Nonostante l’Italia sia uno dei Paesi con la popolazione più anziana d’Europa, la quota di cittadini che percepisce una pensione nella fascia d’età tra i 50 e i 74 anni è sorprendentemente tra le più basse dell’Unione Europea.
Il dato emerge dal recente approfondimento ISTAT dedicato a “Pensione e partecipazione al mercato del lavoro”, che fa luce non solo sulla distribuzione dei trattamenti pensionistici, ma anche sulle fragilità economico-sociali che li accompagnano. Il quadro che si delinea è quello di un sistema previdenziale influenzato da disuguaglianze strutturali.
Secondo i dati ISTAT aggiornati al 2023, solo il 32,1% degli italiani tra i 50 e i 74 anni percepisce almeno una pensione. Si tratta di circa 6,6 milioni di persone, con un’età media pari a 68,3 anni. La distribuzione è fortemente concentrata nella fascia 65-74 anni, dove si collocano oltre l’80% dei percettori.

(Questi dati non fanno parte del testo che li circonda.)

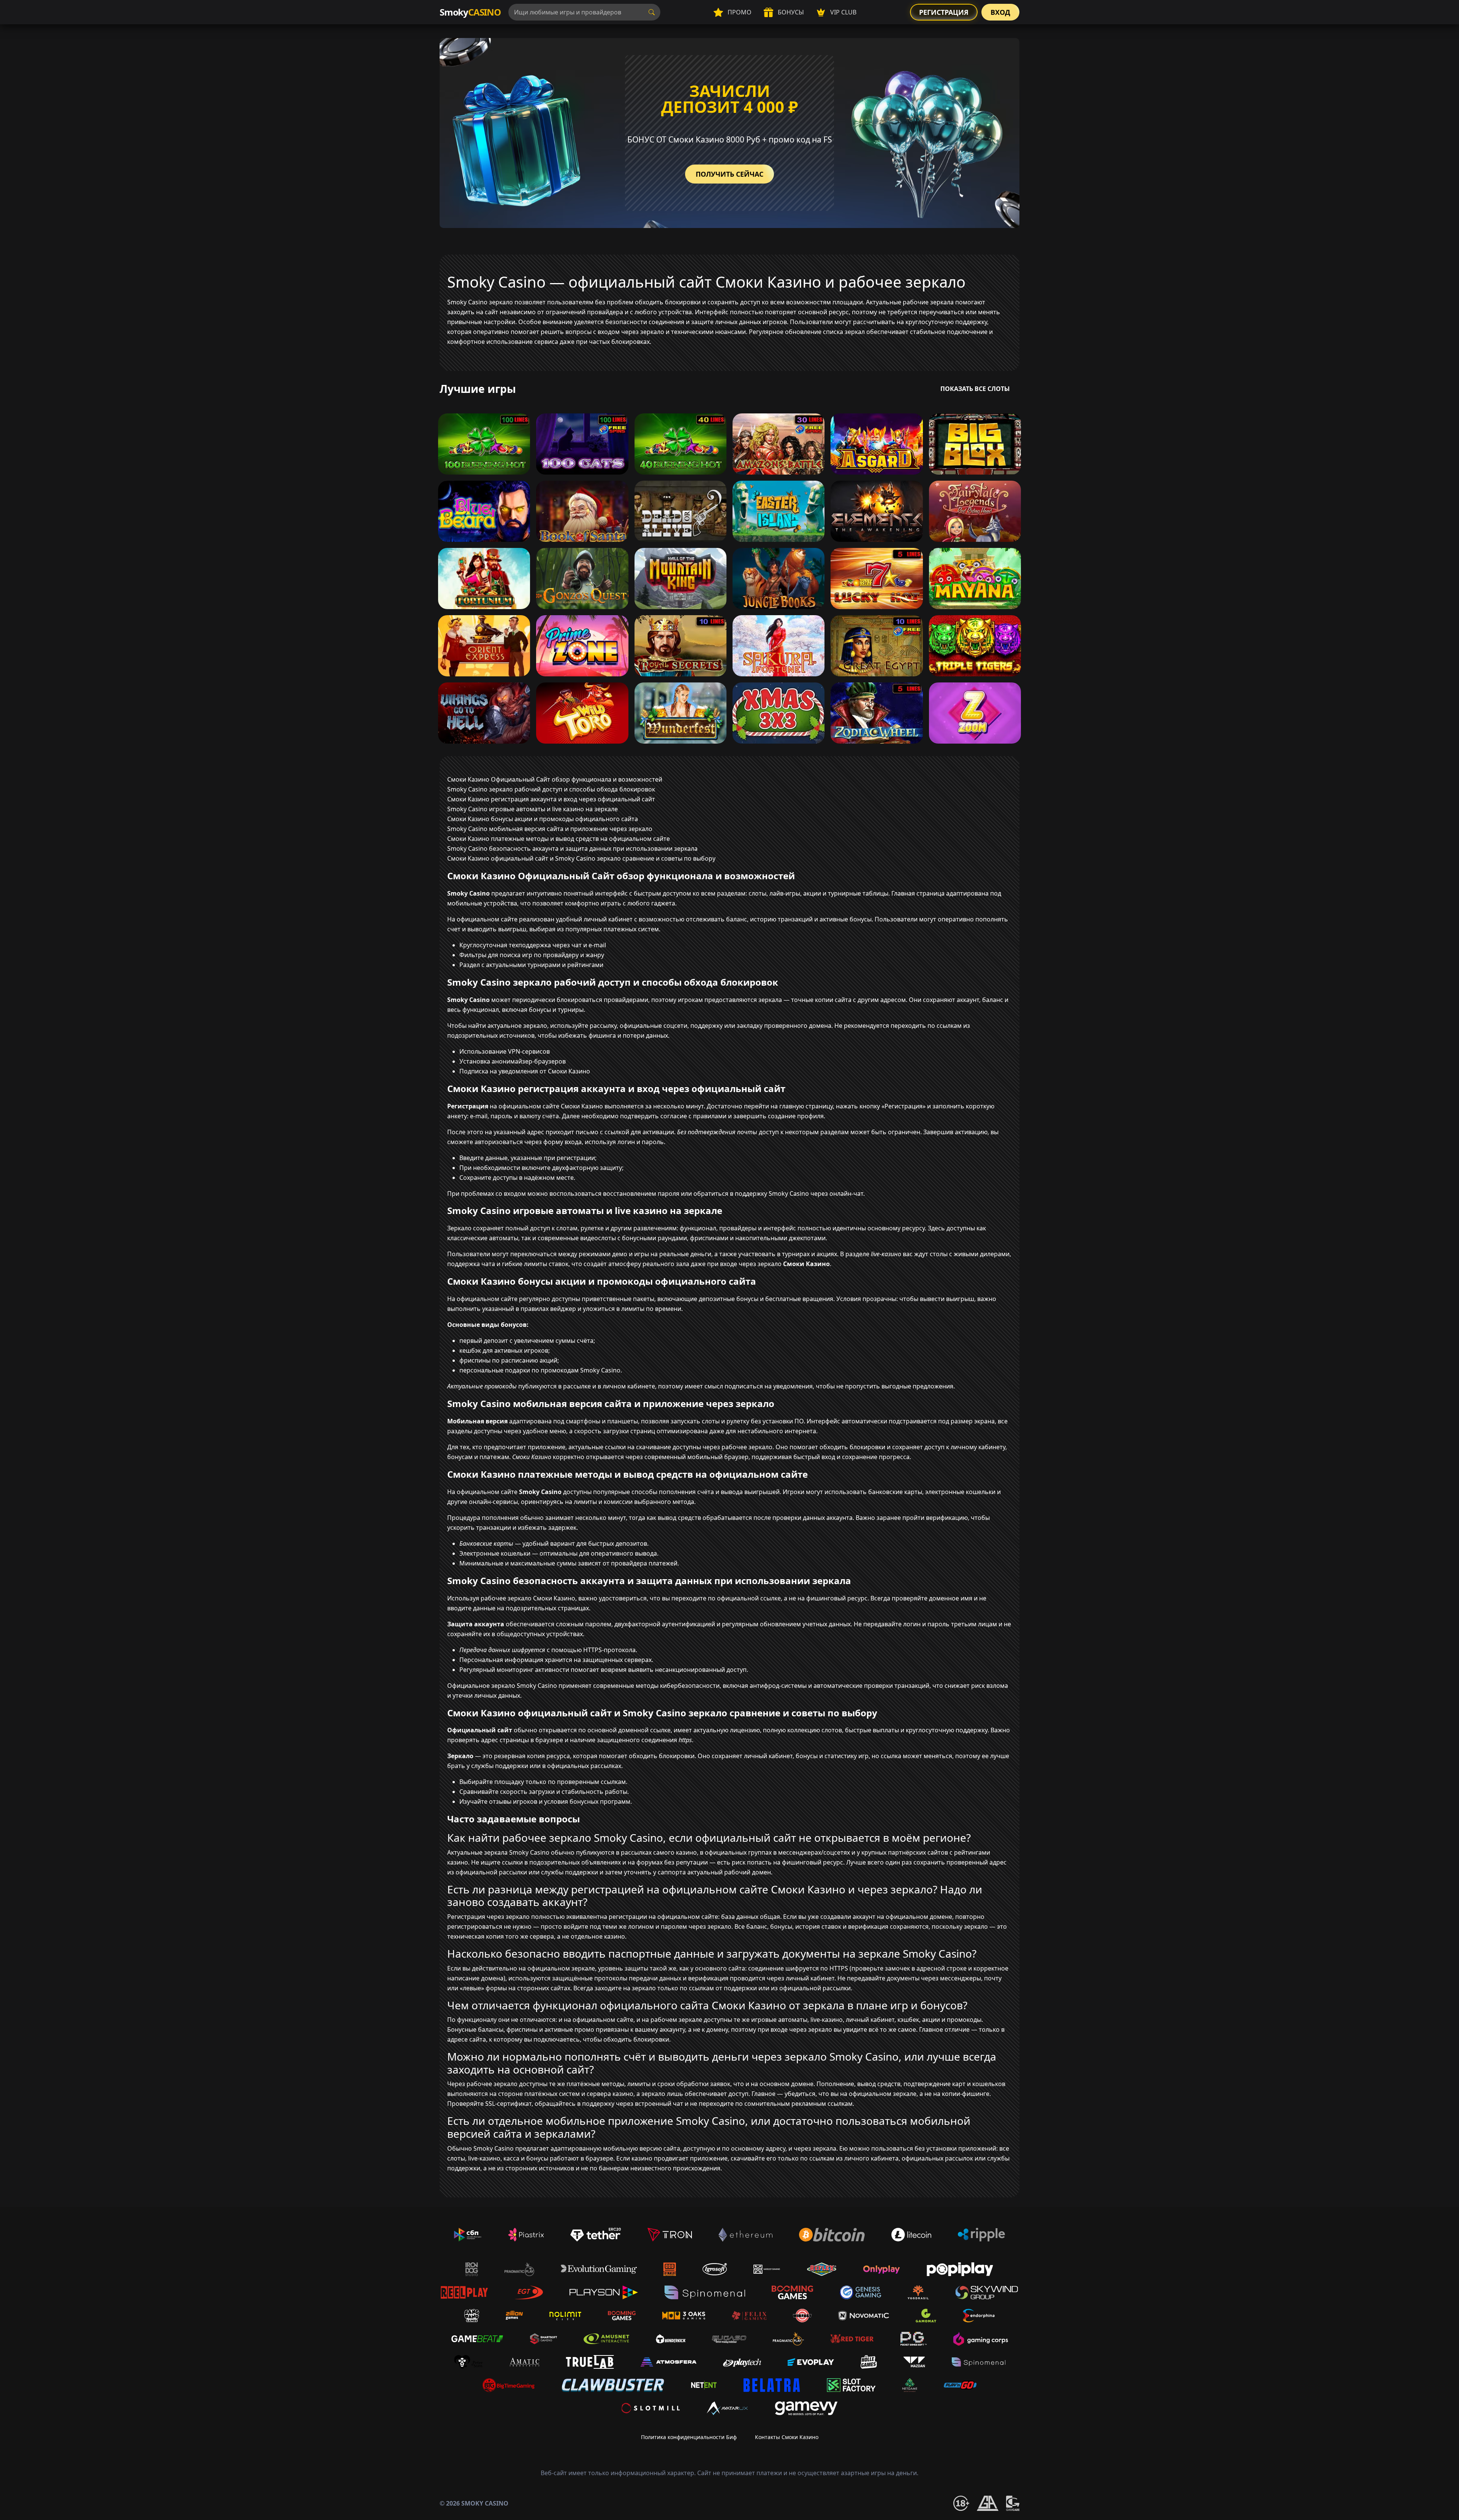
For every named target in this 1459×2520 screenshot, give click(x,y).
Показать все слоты (975, 389)
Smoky (470, 12)
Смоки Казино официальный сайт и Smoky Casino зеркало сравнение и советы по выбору (581, 858)
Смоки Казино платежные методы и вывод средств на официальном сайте (558, 838)
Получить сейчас (729, 174)
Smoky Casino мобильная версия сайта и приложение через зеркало (549, 829)
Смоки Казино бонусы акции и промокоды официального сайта (542, 819)
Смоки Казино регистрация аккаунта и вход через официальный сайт (551, 799)
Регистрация (943, 12)
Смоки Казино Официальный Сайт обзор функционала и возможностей (554, 779)
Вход (1000, 12)
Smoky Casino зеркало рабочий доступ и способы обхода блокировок (551, 789)
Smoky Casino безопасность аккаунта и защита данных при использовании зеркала (572, 848)
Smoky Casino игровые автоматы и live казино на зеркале (532, 809)
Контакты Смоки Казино (786, 2437)
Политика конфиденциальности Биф (689, 2437)
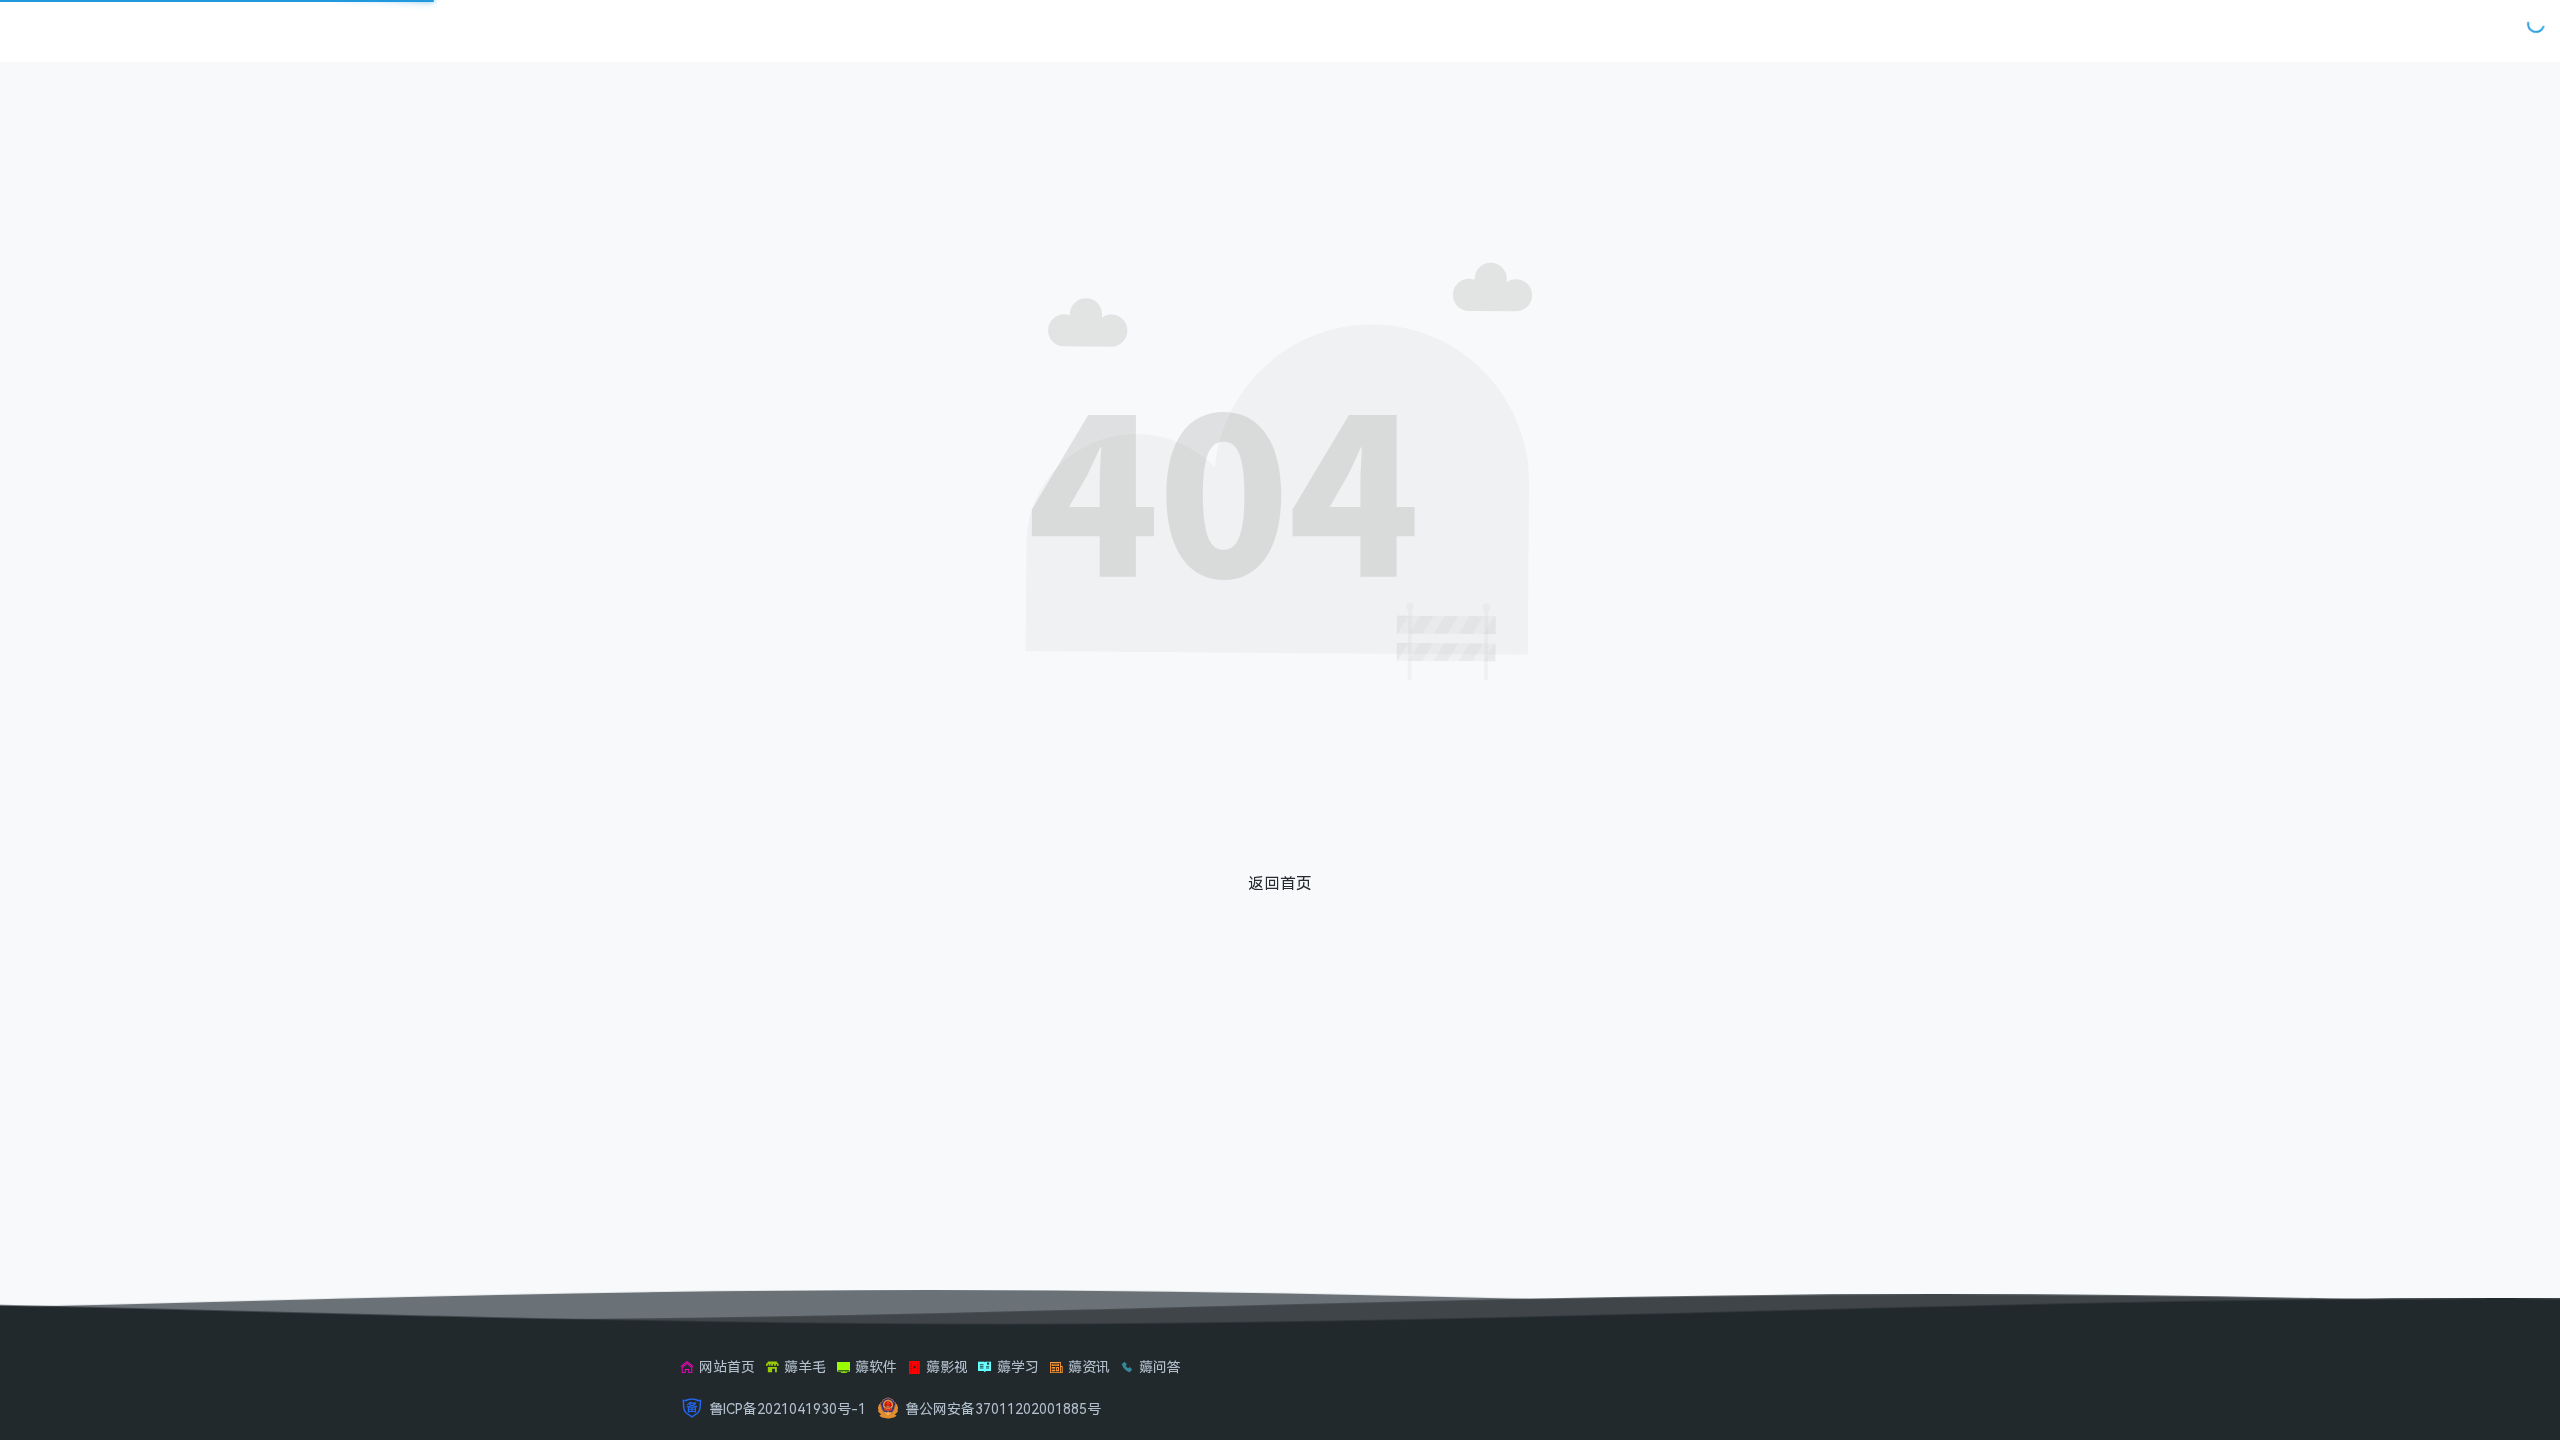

Rispetto alla media europea del 40,5%, l’Italia risulta sotto di oltre 8 punti percentuali. Condizioni peggiori, invece, per Spagna (24,3%), Danimarca (25,5%) e Grecia (31,7%).
Panoramica del sistema pensionistico italiano
La stessa indagine evidenzia come il 43,4% della popolazione tra 50 e 74 anni sia occupata e non percepisca alcuna pensione, quota in linea con la media UE. Ma è l’altro 24,4% a destare maggiore preoccupazione: si tratta di persone che non lavorano e non ricevono alcuna forma di pensione. Sono oltre 5 milioni, prevalentemente donne (75,7%), spesso con bassa scolarizzazione e residenti nel Mezzogiorno. Un terzo non ha mai lavorato, con punte del 47% nel Sud e del 55% tra chi ha solo la licenza elementare.
Questo segmento rappresenta una fascia ad altissimo rischio di esclusione economica, priva sia del sostegno di un reddito da lavoro che di un’entrata previdenziale e fortemente dipendente da reti familiari o assistenziali.
La partecipazione al mercato del lavoro italiano
Le diseguaglianze di genere nel sistema pensionistico italiano affondano le radici nelle differenze nella partecipazione al mercato del lavoro. Le donne italiane tra i 50 e i 74 anni che percepiscono una pensione sono solo il 28%, contro una media europea del 40,7%. Gli uomini, invece, si attestano al 36,5%, più vicini al dato UE del 40,4%.
Anche tra i pensionati over 65, il divario è evidente: il 68,3% delle donne riceve un trattamento pensionistico, contro l’87,7% degli uomini. All’opposto, il 26,8% delle donne in questa fascia non ha né un lavoro né una pensione, quasi cinque volte la quota maschile (5,7%).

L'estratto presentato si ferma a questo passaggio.